Fighting bias in AI systems is an increasingly big topic – and challenge – for business. Drafting a set of principles is a good start, but when it comes to bridging the gap between the theory and the practical application of responsible AI, organizations often find themselves at a loss.
London-based startup Synthesized set out to ease that challenge, and has now launched a tool that aims to quickly identify and mitigate bias in a given dataset. For data scientists working on an AI project, the company has built a platform that scans datasets in minutes, and provides an in-depth analysis of the way different groups of people are identified within that dataset.
If, in comparison to the rest of the dataset, a particular group is disproportionately tied to a criteria that generates bias, Synthesized's software can flag the issue to the user. The technology also generates a "fairness score" for the dataset, which varies from zero to one and reflects how balanced the data is overall.

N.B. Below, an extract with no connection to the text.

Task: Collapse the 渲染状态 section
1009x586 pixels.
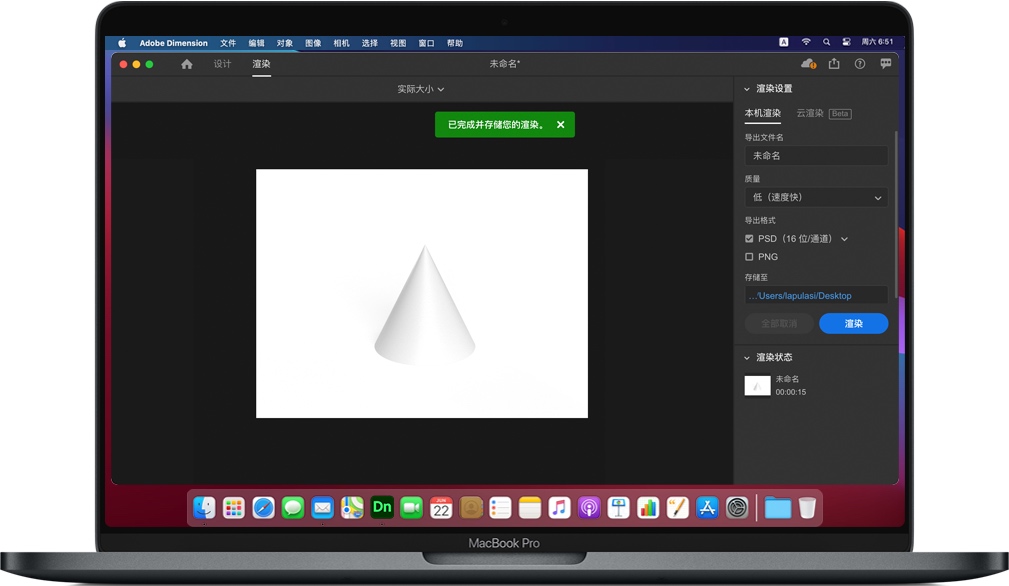Action: coord(747,358)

As the name suggests, Synthesized has also developed a synthetic data generation technology, which is used at the end of the process to re-balance the dataset with artificial data that fills in the gaps where bias was identified, to make sure that every group of people is represented fairly.
Synthesized's founder Nicolai Baldin told ZDNet: "By creating these simulated and curated high-quality datasets, you can build better services. We wanted to show that it is possible to make the dataset fairer without lowering the quality of the data. In fact, the results of AI models will improve because those groups that were missing will be represented."

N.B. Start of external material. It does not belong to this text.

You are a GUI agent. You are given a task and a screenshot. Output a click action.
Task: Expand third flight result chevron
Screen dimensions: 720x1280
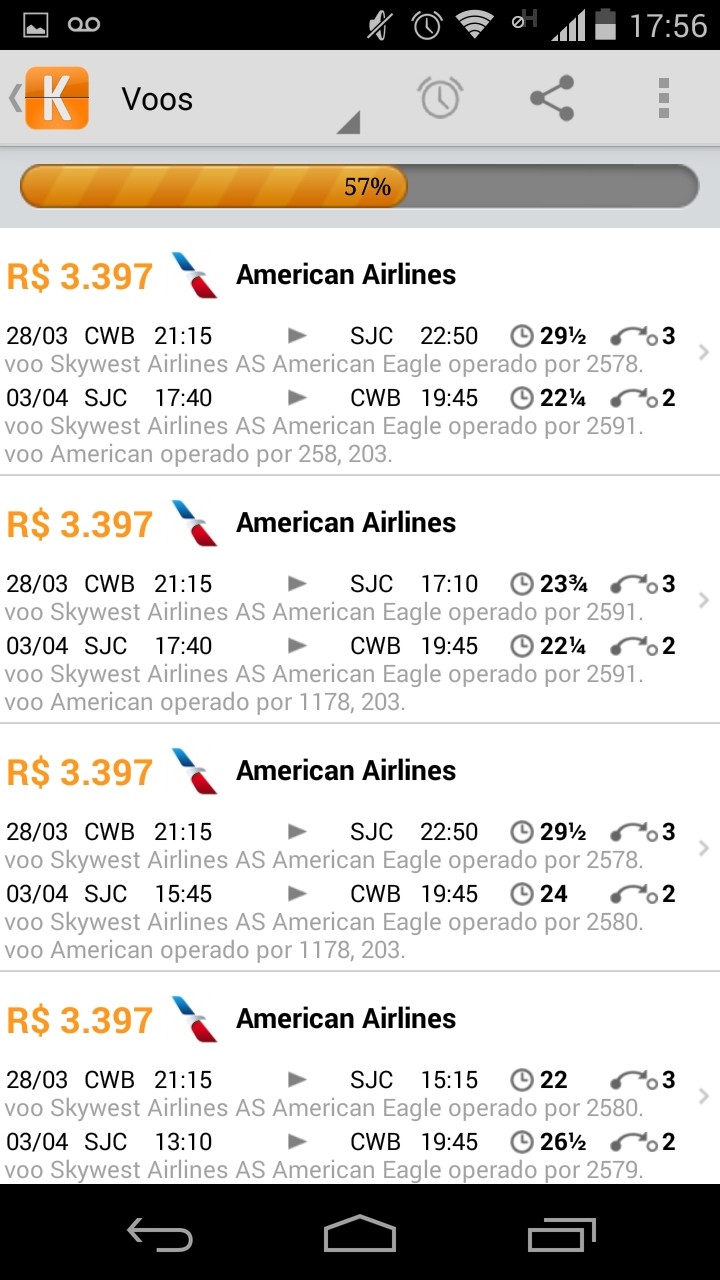704,848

The process is seemingly straightforward. Synthesized's bias detection platform only requires uploading a structured data file, like an Excel spreadsheet, to kick off the analysis process; and users can select a specific target, for example "annual income", that bias will be identified against.
The software will then profile the entire dataset in relation to the target to establish whether minority groups are unfairly associated, in this example, to different types of income.
The first step consists of digging out the groups that are likely to be discriminated against, which the technology identifies based on legally protected characteristics that are defined in UK and US law – age, disability, gender, marriage, race, religion, sexual orientation and so on.
As an example, Baldin runs a publicly available dataset of 32,000 people through the platform. With some protected characteristics intersecting, almost 270 minority groups are profiled by the software. For example, 186 individuals in the dataset are identified as "female, married, aged 33 to 41".
Once the software has identified and created groups of protected characteristics, it can assess whether a particular cluster is showing significant differences in relation to the target that was set at the beginning of the process – whether that difference is reflective of a positive bias, or of a negative one.
"What we can see here, in the example of the group of 'female, married, aged 33 to 41', is a positive bias, meaning that the income for this group is actually higher compared to the overall income for the entire dataset," explains Baldin.
"So, the software is able to find those abnormal groups from a statistical point of view," he continues. "It profiles the entire dataset across different groups and compares these distributions statistically. If there is enough evidence to say the distribution is different from the overall distribution, then we flag it."
Based on the outcome of the analysis, the dataset is then assigned a fairness score, and users are given the option to artificially re-balance the data. Creating synthetic data, in fact, is at the heart of Synthesized's technology stack. Using synthetization technology, the platform can simulate new groups of individuals that were previously identified as missing or unfairly represented, adjusting the overall fairness score of the dataset.
"We've seen some attempts in academia and industry to identify those biases, but to the best of my knowledge there is no tool that is able to create simulated datasets with no examples of bias in them," says Baldin.
Bias in AI has been a hot topic for years, and has impacted individuals in all sorts of ways, from recruitment processes to healthcare decisions through law enforcement and criminal justice.
In the summer, there was broad criticism of the use of a biased algorithm to determine UK school-student grades while physical exams were cancelled. The AI system had based its predictions on an unfair dataset that put students from poorer backgrounds at a disadvantage.
There is certainly mounting pressure from the public for companies and developers to build AI systems that are ethical. A recent public poll in the UK found that half of UK adults felt that they couldn't trust computer scientists to create algorithms that are focused on improving the quality of their lives. The majority of respondents (62%) also said computer programmers should be qualified as chartered professionals, meeting similar standards to accountants, for example.
Google's What-If tool and IBM's AI Fairness package both provide analysis tools to test datasets for biases, but they remain designed for experts. Baldin hopes that Synthesized's intuitive platform will encourage more users to tackle the issue.
That is not to say that perfectly unbiased datasets are likely to become a reality any time soon. "If we stick to the legal definitions of protected characteristics, then the platform is able to eliminate all the biases," maintains Baldin. "But we need to be careful with what we mean by 'all'. There may be other groups that are not legally protected by the law, but which some people believe are discriminated against."
The debate is not new, and it won't go away anytime soon. To help advance research in the field, however, Baldin has chosen to open-source the bias identification part of Synthesized's new platform, for engineers and data scientists to contribute new ideas.
In the meantime, interested coders can already make use of the program, and are allowed to upload up to three datasets for free.